_TASK OBJECTIVE_
Pick out and copy every line of the entries below that contains the string "button".

------------------------------------------------------------------------

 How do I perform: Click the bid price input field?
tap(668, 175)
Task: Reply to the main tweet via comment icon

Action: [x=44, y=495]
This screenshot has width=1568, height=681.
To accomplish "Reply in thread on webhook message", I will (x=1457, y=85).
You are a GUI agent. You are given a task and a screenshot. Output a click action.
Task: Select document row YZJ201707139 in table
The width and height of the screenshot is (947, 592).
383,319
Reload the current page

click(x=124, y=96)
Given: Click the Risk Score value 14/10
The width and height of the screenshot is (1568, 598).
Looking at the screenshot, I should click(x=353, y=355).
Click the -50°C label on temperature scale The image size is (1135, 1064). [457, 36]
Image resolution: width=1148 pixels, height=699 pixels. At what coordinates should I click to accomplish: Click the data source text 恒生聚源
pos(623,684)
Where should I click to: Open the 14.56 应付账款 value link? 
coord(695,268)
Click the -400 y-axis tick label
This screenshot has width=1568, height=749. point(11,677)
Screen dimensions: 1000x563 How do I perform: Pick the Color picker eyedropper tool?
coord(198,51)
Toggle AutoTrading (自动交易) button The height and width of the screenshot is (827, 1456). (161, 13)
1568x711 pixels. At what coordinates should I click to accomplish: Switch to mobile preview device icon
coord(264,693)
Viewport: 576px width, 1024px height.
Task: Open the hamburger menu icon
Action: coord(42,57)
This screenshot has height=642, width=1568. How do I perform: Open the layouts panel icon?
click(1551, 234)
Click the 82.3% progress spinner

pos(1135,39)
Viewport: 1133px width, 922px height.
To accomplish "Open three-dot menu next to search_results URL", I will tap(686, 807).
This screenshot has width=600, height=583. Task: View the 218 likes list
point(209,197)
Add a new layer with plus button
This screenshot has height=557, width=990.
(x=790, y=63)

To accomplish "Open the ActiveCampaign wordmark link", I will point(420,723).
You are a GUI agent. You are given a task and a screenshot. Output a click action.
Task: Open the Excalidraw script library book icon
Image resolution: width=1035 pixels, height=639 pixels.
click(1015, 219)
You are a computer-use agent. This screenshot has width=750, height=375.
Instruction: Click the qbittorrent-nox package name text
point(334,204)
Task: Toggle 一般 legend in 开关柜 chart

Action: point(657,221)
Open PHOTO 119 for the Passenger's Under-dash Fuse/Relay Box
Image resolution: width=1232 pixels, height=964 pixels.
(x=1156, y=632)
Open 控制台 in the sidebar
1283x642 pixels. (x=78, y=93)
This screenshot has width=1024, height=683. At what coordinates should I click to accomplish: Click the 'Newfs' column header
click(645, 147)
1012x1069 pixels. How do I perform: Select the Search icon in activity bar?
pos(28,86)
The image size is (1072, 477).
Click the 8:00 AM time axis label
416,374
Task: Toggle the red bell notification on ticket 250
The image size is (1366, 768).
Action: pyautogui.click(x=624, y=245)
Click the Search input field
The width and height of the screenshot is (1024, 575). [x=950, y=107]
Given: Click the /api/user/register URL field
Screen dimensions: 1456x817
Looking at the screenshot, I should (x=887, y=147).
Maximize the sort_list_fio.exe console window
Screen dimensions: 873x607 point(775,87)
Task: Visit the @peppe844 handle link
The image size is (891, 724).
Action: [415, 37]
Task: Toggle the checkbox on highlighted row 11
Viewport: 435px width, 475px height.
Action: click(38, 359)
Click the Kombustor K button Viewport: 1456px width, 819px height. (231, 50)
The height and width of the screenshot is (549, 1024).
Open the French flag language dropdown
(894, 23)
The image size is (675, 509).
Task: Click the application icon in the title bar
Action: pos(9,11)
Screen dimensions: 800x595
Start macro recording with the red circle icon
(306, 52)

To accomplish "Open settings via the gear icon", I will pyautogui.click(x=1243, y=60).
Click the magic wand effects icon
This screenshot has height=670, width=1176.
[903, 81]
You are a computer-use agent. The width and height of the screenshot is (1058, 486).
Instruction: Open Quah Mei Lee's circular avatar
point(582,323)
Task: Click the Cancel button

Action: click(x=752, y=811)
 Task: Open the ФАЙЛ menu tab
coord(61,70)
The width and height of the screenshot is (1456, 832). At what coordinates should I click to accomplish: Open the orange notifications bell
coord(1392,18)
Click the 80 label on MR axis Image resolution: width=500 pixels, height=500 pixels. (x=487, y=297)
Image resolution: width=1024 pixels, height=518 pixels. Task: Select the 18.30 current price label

------------------------------------------------------------------------

_EXERCISE RESPONSE_
Toggle AutoTrading (自动交易) button The height and width of the screenshot is (827, 1456). (161, 13)
Add a new layer with plus button
Click the Kombustor K button Viewport: 1456px width, 819px height. (231, 50)
Task: Click the Cancel button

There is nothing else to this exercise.